Bir gece Ceylan’ın kapısını çaldı. Yanı başındaki lüks arabadan inip çelikten soğuk bir ifade takınmadı; içeri girdiğinde yüzünde gerçek bir yorgunluk vardı. Ceylan oturma odasında, çekilmiş perdelerin arkasında bekliyordu.
“Bana neden söyledin?” diye sordu Ceylan, gözleri dolu dolu. “Neden bana böyle bir dünyayı gösterdin?”
Aras, bir an susup sonra cevap verdi: “Çünkü seni gördüğümde, başka bir yansıma gibi hissettim. İnsanların yüzlerinde gördüğüm o boşluğu senin gözlerinde görmedim. Seni özel hissettim. Ve özel görünen her şey, benim için bir deneydir.”
Ceylan gözyaşlarını tutamıyordu.
“Deney mi? Ben bir denek miyim?”
Aras kelimeleri dikkatle seçti.
“Sen bir seçimsin,” dedi. “Ve ben seçim yaparım.”
Ceylan’ın yüzünde bir kırılma oluştu.

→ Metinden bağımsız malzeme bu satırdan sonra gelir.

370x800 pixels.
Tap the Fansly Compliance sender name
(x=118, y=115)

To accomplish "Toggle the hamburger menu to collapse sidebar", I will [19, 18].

Dokunulmuş bir güven, geri dönülmez bir noktaya yaklaşmıştı. “Beni seçtin çünkü zayıfım,” dedi fısıltıyla. “Bunu biliyorum. Ama ben de insanım, Aras. Korkuyorum.”
Aras, içindeki bir yerin yumuşadığını hissetti; belki de bu yumuşama, onun için en tehlikeli olan şeydi. “Korku seni gerçek yapar,” dedi. “Gerçekle yüzleşince ne yapacağını görürsün.”
Ceylan, onun sözlerindeki soğukluğu duymuştu ama aynı zamanda bir duygu daha vardı—bir umut. Belki Aras ağlarını örerken, istemeden bir bağ kurmuştu. Bu bağ, Aras’ın beklediği türden bir üstünlük müydü yoksa gerçek bir insan ilişkisi mi—bunu sadece zaman söyleyecekti.
⸻
Bir sonraki hamle, Nihat’ın planladığı bir kutlamaydı: zaferi ilan edecekleri, maskelerin düşeceği bir gece. Ancak Aras bile bilmiyordu ki, o gece onun için bir dönüm noktası olacaktı. Kutlama salonunda şık insanlar, pahalı konuşmalar, kırmızı şarap kadehleri… Herkes kazanmış gibi görünüyordu. Ama gerçek zafer, herkesi susturacak bir yalnızlıkta saklıydı.
Aras masanın başında otururken, herkesin içinde küçük bir ex nihilo (hiçten var olan) boşluk hissetti. Zaferin tatlılığı, onu tatmin etmiyordu. Ceylan’ın gözleri ise kalabalığın içinde onu arıyordu; bulduğunda Aras’ın yanına gelip sessizce elini tuttu. O an, etraftaki tüm gürültü sanki uzaklaşmıştı. Elini tutan o küçük, sıcak dokunuş, Aras’ın içine yeni bir şey soktu—sorumluluk duygusu gibi bir ağırlık.
Aras, bir an için dünyadaki en güçlü adam olduğunu unuttu. Güç, bazen elindeki taşları kırma yeteneğiydi; bazen de onları tutup savunmaktı. O gece Aras, ilk kez korkunun, zaferin ve sevginin aynı masada oturabileceğini hissetti.